** Start of GIVEN DATA **
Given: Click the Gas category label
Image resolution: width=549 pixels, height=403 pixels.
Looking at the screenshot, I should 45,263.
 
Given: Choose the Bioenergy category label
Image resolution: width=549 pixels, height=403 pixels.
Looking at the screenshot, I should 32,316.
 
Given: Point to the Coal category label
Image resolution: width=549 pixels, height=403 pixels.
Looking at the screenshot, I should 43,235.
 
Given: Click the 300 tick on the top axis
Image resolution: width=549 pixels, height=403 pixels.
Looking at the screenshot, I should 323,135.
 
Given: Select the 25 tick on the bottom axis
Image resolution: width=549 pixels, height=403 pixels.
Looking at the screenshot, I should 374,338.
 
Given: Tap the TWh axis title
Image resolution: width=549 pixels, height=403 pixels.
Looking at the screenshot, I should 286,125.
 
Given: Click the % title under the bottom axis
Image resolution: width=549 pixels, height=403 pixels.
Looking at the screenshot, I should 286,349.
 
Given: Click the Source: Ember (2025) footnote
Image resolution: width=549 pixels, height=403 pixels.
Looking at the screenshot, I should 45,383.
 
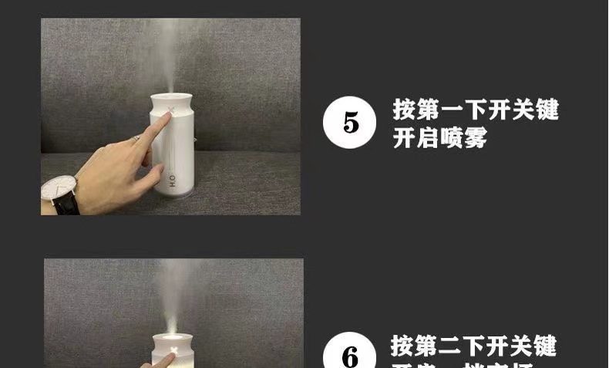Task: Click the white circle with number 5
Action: click(x=350, y=122)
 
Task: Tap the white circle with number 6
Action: click(x=350, y=356)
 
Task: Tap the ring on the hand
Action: click(x=136, y=138)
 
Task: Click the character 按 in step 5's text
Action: click(x=405, y=109)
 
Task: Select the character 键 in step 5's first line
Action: click(x=547, y=109)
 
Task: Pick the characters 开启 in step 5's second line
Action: click(x=416, y=139)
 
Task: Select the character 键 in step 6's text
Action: click(x=545, y=345)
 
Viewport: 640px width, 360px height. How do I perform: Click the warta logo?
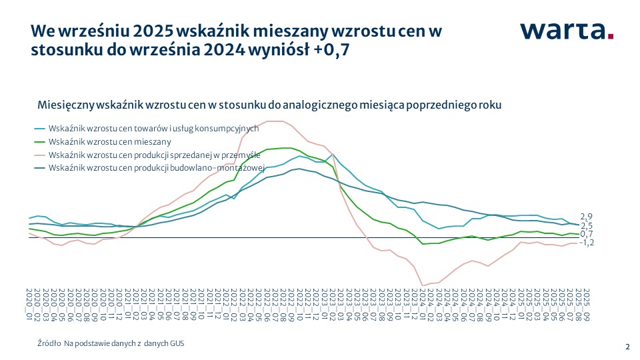click(566, 31)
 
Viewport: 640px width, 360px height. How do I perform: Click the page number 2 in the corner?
click(627, 346)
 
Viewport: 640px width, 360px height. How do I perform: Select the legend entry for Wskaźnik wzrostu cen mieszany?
click(110, 141)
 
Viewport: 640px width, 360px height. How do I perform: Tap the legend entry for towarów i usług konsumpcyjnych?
click(153, 128)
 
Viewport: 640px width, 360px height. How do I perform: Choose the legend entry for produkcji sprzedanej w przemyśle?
click(154, 155)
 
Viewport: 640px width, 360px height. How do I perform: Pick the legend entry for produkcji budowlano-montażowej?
click(157, 167)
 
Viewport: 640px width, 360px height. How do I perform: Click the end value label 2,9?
click(587, 217)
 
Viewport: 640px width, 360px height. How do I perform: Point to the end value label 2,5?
click(587, 226)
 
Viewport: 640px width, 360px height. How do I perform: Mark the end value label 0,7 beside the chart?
click(587, 234)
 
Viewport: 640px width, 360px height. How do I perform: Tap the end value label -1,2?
click(587, 243)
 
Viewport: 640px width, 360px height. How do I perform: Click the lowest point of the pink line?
click(423, 286)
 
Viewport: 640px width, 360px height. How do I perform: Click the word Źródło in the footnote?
click(49, 343)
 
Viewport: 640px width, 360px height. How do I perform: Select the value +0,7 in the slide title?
click(331, 50)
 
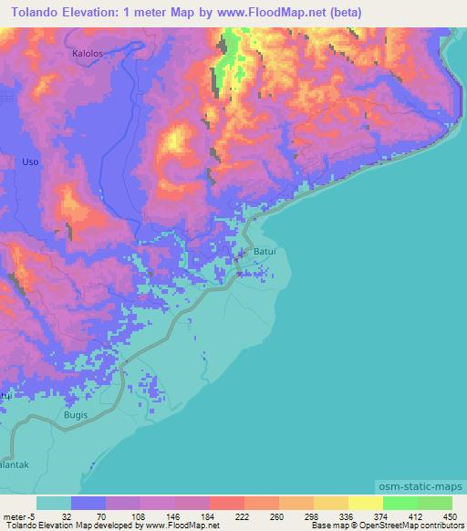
** End of GIVEN DATA **
Which lines in the entries above contain the word "Pick"? Select each one and copy it, treating uppercase and lowercase as different.

Task: Pick the characters 开启 in step 5's second line
Viewport: 640px width, 360px height. How do I perform: Pick the legend entry for produkcji budowlano-montażowej?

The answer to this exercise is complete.